SINGAPORE - The Government has denied allegations made by the American at the centre of the HIV Registry leak, saying they are either false or unsubstantiated.
In particular, it said it was not true that the American, Mikhy Farrera Brochez, was abused while in police custody; that he was sexually assaulted and contracted HIV while in prison; and that he was denied HIV medication while in jail. They also shot down Brochez's claim that the registry was leaked by another person.
These allegations, among others, were made by Brochez in a series of Facebook posts on Wednesday morning (Feb 13). He was deported in 2018 after serving a jail term and is now in the United States.
MOH had revealed the data breach on Jan 28, after discovering that Brochez had leaked online the details of 14,200 people diagnosed with HIV here since 1985.
His partner, Singaporean doctor Ler Teck Siang, 37, is facing a charge under the Official Secrets Act for failing to properly handle information from the HIV Registry which he had access to as the head of the National Public Health Unit up to May 2013.
His Facebook posts came after a parliamentary debate on the matter on Tuesday, during which Health Minister Gan Kim Yong explained how information from the registry had fallen into Brochez's hands, the events leading to it being put online and what the authorities have done to manage this since.
A Ministry of Health statement (MOH) said Brochez, 34, continues to make "allegations which are either false or unsubstantiated".
The ministry said the matter had been thoroughly investigated by both MOH and the police.
"Brochez was convicted in court for fraud and various drug offences. Should new evidence emerge, we will investigate accordingly," it added.
MOH also pointed out that it had previously indicated that Brochez may have possession of further information, and may reveal it in future.
"He has now threatened to do so, and MOH will work with the Police to take appropriate actions," said the ministry.
A joint statement from the Singapore Police Force and Singapore Prison Services also set out responses to some of Brochez's allegations.
On the allegation that the HIV Registry was leaked by one Zachary Levine, the statement said that police investigated Levine in 2016 following similar allegations by Brochez.
"Police investigation, which included an interview and examination of Levine's electronic devices seized from his residence, did not reveal any evidence to suggest that Zachary was either in possession of any MOH-related files, or had shared any HIV Registry data," the statement said.
It added that prior to 2016, Brochez had claimed in correspondences with MOH that his partner Ler and Levine had shared screenshots of Brochez's own record in the HIV Registry "but Brochez was never able to produce verifiable evidence to support this claim".
Brochez also claimed he had been abused while in police custody.
The statement said this had been investigated by the police's Internal Affairs Office and found to be untrue.
Turning to Brochez's claim that he had been sexually assaulted and had contracted HIV while in prison, the statement said this had been investigated by the Criminal Investigation Department and found to be untrue.
"On the contrary, during Brochez's imprisonment, he committed a litany of institutional offences, including assaulting a fellow inmate."
It added that it is a matter of record that the American had contracted HIV years before he went to jail here in 2016.
The statement also said it was untrue that Brochez was denied HIV medication to manage his condition while in jail.

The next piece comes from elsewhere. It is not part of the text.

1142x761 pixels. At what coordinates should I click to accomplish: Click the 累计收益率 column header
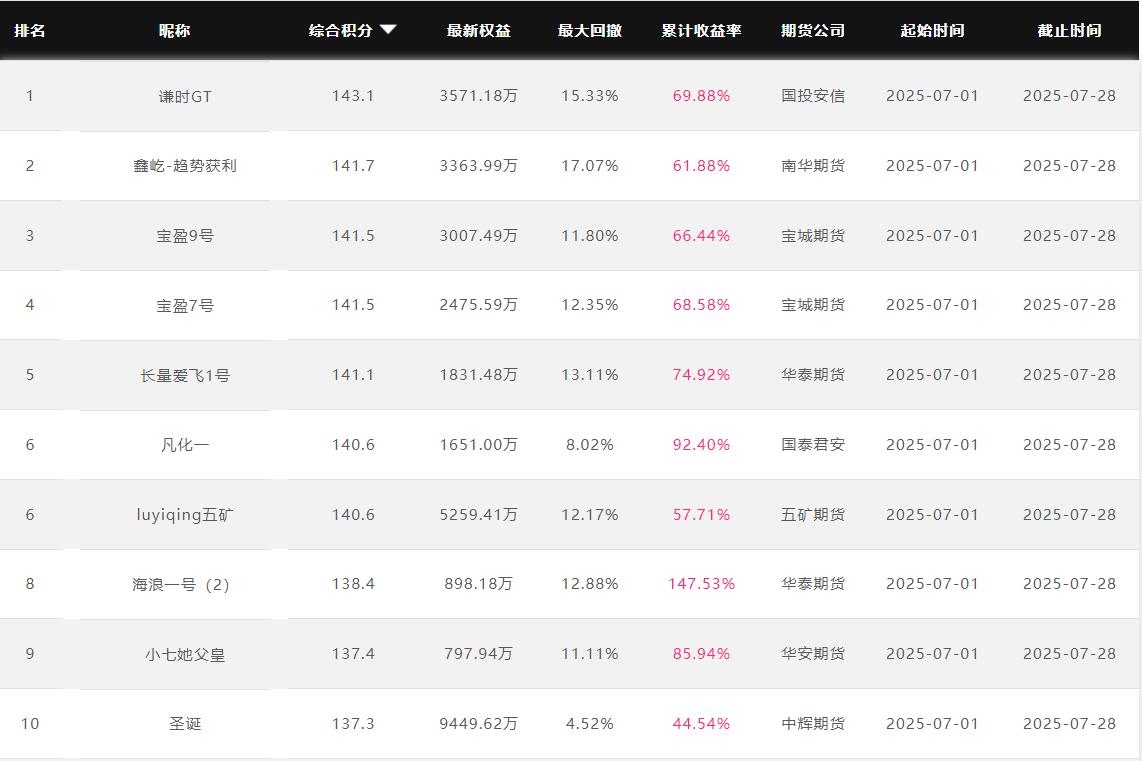pyautogui.click(x=701, y=31)
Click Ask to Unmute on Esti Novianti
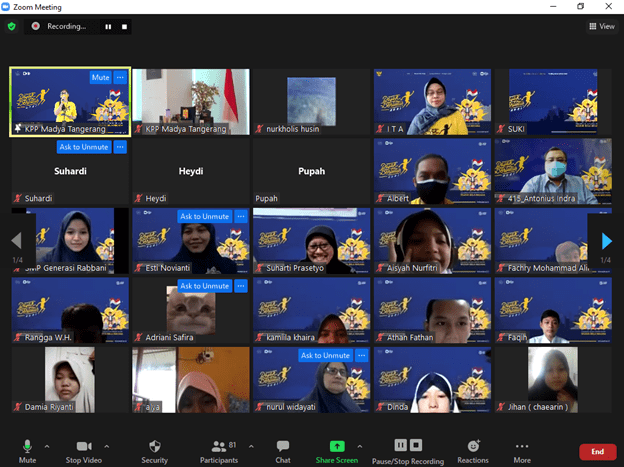624x467 pixels. pos(204,216)
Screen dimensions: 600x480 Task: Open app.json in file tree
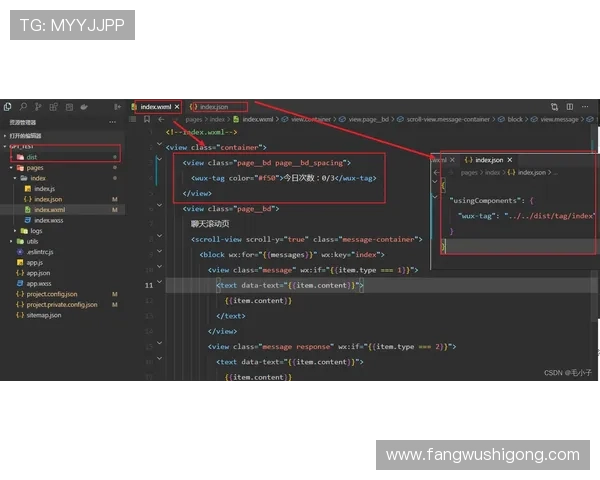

The authorities said that when he was admitted into prison in June 2016, he declared he had been HIV-positive since 2008.
"He, however, refused to submit himself for the necessary blood tests for the purposes of ascertaining his medical condition and of treatment," the statement said.
Given his refusal, the Prisons department eventually checked with MOH and subsequently provided him with the necessary medication.
The Attorney-General's Chamber (AGC) did not interfere with his medical treatment as Brochez alleged, "and in fact, AGC has no authority to do so".
The statement said Brochez had been tried and found guilty by the Singapore Courts and accorded due legal process.
"He has now made baseless allegations about the investigations as well as against the Police and Prisons. His actions have shown him to be a pathological liar."
"Nevertheless, we welcome him to come back to Singapore to assist with Police investigations."
Dr Leong Hoe Nam, an infectious disease specialist who treated Brochez in prison, also denied allegations made by the American against him.
Brochez claimed that Dr Leong had given him a list of HIV-positive prisoners. He also claimed that Dr Leong was "stressed from all the political pressures on him" and had originally told Brochez that he did not have HIV.
In messages to The Straits Times, Dr Leong said he never had such a list and that it would have been impossible to give Brochez any kind of written material given the tight security at the prison.
Dr Leong said: "I strongly object to what Mikhy has alleged. Both the prison service and myself discharged our duties fully and with no bias or stigma.
"Medical confidentiality and patient care were always at the top of our minds. These accusations go against the very fabric of our values."
In a Facebook post on Wednesday, Senior Minister of State for Health Edwin Tong called Brochez a pathological liar.
"Mikhy Brochez lied about the identity of his mother, he lied about his own identity in his passport, he lied about his educational qualifications, he lied about his HIV positive status, and he is now lying about what he did. He is a pathological liar," said Mr Tong.